Die ehemalige Vertreterin der Beigeladenen im Kostenerlass, I____ macht mit
ihrer Honorarnote vom 17. August 2017 einen Aufwand von 2 Stunden 35 Minuten à
CHF 200.– sowie Auslagen von CHF 20.30, zuzüglich CHF 42.95 MWST, insgesamt
CHF 579.90, geltend. Dies erscheint angemessen. Die Vertreterin der
Beigeladenen im Kostenerlass, J____, macht mit Honorarnote vom 28. August 2017
einen ebenfalls angemessenen Aufwand von 1,5 Stunden – zuzüglich
Hauptverhandlung – sowie Auslagen in Höhe von CHF 2.–, ohne MWST, geltend. Dies
ergibt auf der Grundlage des Überwälzungstarifs von CHF 250.– pro Stunde ein
Total von CHF 877.–.
Der Beigeladenen
ist deshalb eine Parteientschädigung von CHF 579.90 bzw. CHF 877.–, insgesamt
CHF 1‘456.90, zuzusprechen. Zufolge offensichtlicher Uneinbringlichkeit dieser
Forderung ist der Vertreterin der Beigeladenen auf der Grundlage der Ansätze
der unentgeltlichen Rechtspflege ein Honorar von CHF 702.–, bzw. der ehemaligen
Vertreterin der Beigeladenen ein solches von CHF 536.95, zuzüglich MWST von CHF
42.95, aus der Gerichtskasse auszurichten, sodass der Parteientschädigungsanspruch
ihrer Mandantin mit dessen Zahlung in diesem Umfang auf den Staat übergeht.
Demgemäss
erkennt das Verwaltungsgericht (Dreiergericht):
://: Die Beschwerde wird abgewiesen.
Der Beschwerdeführer trägt die Kosten des
Verfahrens mit einer Gebühr von CHF 400.–.

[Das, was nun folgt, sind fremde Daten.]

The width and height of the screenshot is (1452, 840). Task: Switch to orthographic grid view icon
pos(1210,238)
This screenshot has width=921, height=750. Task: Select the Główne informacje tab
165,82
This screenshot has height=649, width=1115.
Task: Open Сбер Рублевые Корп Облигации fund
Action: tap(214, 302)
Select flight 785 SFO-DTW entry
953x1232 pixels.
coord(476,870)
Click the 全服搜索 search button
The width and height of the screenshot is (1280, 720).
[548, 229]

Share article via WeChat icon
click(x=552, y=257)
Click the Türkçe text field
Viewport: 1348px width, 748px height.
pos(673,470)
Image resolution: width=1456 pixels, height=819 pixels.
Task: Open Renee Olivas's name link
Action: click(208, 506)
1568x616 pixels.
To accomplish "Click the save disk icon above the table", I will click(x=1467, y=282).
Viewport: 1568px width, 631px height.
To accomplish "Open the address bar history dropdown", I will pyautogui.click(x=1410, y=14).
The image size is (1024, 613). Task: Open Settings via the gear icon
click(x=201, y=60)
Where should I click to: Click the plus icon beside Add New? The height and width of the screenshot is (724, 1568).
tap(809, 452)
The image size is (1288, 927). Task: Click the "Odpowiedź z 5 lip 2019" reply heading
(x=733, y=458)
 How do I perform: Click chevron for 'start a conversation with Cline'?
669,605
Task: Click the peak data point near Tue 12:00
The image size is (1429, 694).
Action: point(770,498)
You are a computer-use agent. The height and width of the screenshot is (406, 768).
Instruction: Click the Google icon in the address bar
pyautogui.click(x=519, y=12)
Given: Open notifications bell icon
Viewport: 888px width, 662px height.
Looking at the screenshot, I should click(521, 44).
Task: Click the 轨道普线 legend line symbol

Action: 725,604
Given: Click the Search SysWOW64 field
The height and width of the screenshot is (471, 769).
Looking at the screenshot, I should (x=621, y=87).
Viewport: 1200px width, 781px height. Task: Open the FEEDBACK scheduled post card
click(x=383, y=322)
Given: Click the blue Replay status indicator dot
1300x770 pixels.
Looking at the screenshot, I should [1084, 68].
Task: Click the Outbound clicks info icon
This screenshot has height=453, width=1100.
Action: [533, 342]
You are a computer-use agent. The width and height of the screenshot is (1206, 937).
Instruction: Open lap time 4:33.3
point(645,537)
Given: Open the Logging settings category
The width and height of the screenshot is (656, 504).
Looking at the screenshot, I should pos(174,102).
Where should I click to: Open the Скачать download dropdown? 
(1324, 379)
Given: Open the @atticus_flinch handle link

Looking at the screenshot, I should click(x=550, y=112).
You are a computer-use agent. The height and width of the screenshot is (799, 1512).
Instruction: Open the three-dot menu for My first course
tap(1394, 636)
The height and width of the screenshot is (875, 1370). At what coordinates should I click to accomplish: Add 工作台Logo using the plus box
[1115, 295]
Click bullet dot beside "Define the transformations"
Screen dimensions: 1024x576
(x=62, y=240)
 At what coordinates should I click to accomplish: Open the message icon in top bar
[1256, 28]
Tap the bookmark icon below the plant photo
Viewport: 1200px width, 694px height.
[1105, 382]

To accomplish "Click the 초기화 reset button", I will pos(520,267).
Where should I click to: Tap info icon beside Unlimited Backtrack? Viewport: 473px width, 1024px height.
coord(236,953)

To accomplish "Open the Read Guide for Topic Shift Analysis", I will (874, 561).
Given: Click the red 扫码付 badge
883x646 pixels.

Der Beschwerdeführer hat der Beigeladenen
eine Parteientschädigung von CHF 1‘456.90 zu leisten.
Der Vertreterin der Beigeladenen im
Kostenerlass, J____ wird zufolge offensichtlicher Uneinbringlichkeit der der
Beigelanden zugesprochenen Parteientschädigung für das Beschwerdeverfahren ein
Honorar von CHF 702.– (inkl. Auslagen) aus der Gerichtskasse zugesprochen.
Der ehemaligen Vertreterin der
Beigeladenen im Kostenerlass, I____, wird zufolge offensichtlicher Uneinbringlichkeit
der der Beigeladenen zugesprochenen Parteientschädigung für das Beschwerdeverfahren
ein Honorar von CHF 536.95, zuzüglich MWST von CHF 42.95, insgesamt der Betrag
von CHF 579.90, aus der Gerichtskasse zugesprochen.
Mitteilung an:
Beschwerdeführer
Beigeladene
Kindes- und Erwachsenenschutzbehörde
Kinder- und Jugenddienst, z.H. Beistand
APPELLATIONSGERICHT BASEL-STADT
Die Gerichtsschreiberin
Dr. Patrizia Schmid Cech
Rechtsmittelbelehrung:
Gegen diesen Entscheid kann unter den Voraussetzungen
von Art. 72 ff. des
Bundesgerichtsgesetzes (BGG) innert 30 Tagen seit schriftlicher
Eröffnung
Beschwerde in
Zivilsachen erhoben werden (Art. 72 Abs. 2 lit. b Ziff. 6 BGG). Die
Beschwerdeschrift ist fristgerecht dem Bundesgericht (1000 Lausanne 14)
einzureichen. Für die Anforderungen an deren Inhalt wird auf Art. 42 BGG verwiesen.
Über die Zulässigkeit des Rechtsmittels entscheidet das Bundesgericht.
Ob an Stelle der
Beschwerde in Zivilsachen ein anderes Rechtsmittel in Frage kommt (z.B. die
subsidiäre Verfassungsbeschwerde an das Bundesgericht gemäss Art. 113 BGG),
ergibt sich aus den anwendbaren gesetzlichen Bestimmungen. Wird sowohl
Beschwerde in Zivilsachen als auch Verfassungsbeschwerde erhoben, sind beide
Rechtsmittel in der gleichen Rechtsschrift einzureichen.